** Provided passage follows **
- Born: June 8, 1933 Portland, Oregon
- Died: March 5, 2008 (aged 74) Rockville, Maryland
- Education: Oregon State University (B.S., M.S.); Stanford University (Ph.D.)
- Known for: Discovery of amphibian alkaloids
- Awards: Ernest Guenther Award (2002); election, U.S. National Academy of Sciences (1997)
- Scientific career
- Fields: Pharmacology, Pharmacognosy, Natural Products Chemistry
- Institutions: National Institutes of Health

= John W. Daly =

American biochemist

John William Daly (June 8, 1933 – March 5, 2008) was an award-winning American natural products chemist, pharmacologist, and biochemist, and a leading authority on amphibian alkaloids and other areas of natural products chemistry. He conducted essentially all of his seminal research as a staff member at the National Institutes of Health in Bethesda, Maryland, over a period of fifty years. His awards include the Ernest Guenther Award for Achievements in the Chemistry of Natural Products from the American Chemical Society in 2002, the Norman R. Farnsworth Research Achievement Award of the American Society of Pharmacognosy in 1997, Presidential Rank Meritorious Award in 1998, and election to the U.S. National Academy of Sciences, also in 1997.

==Early life and education==

Daly earned bachelor of science and master of arts degrees from Oregon State College (now Oregon State University), in biochemistry (1954) and organic chemistry (1955), respectively. He then went on to do his doctoral work at Stanford University, receiving his Ph.D., also in organic chemistry, in 1958.

==Research career==
Daly performed research for nearly 50 years at the National Institutes of Health in Bethesda, Maryland. Primary foci of his research included the discovery, structure elucidation, synthesis, and pharmacology of alkaloids and other biologically active natural products. He was the world's leading authority in amphibian alkaloids and an expert in many areas of natural products.

Daly was a prolific writer, producing around 700 papers, including books and chapters. He was also a member of the Editorial Board of the scientific journal Cellular and Molecular Neurobiology, since its inception in 1980.
** End of Provided passage **
[What to work on]:
Quote the biographical text on John W. Daly word for word, everything from "Daly earned bachelor" down to "chemistry, in 1958.". The items that follow have nothing to do with this.
** Information given follows **
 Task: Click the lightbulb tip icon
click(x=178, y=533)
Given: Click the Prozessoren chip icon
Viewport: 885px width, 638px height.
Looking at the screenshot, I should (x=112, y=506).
** End of Information given **
[Task answer]:
Daly earned bachelor of science and master of arts degrees from Oregon State College (now Oregon State University), in biochemistry (1954) and organic chemistry (1955), respectively. He then went on to do his doctoral work at Stanford University, receiving his Ph.D., also in organic chemistry, in 1958.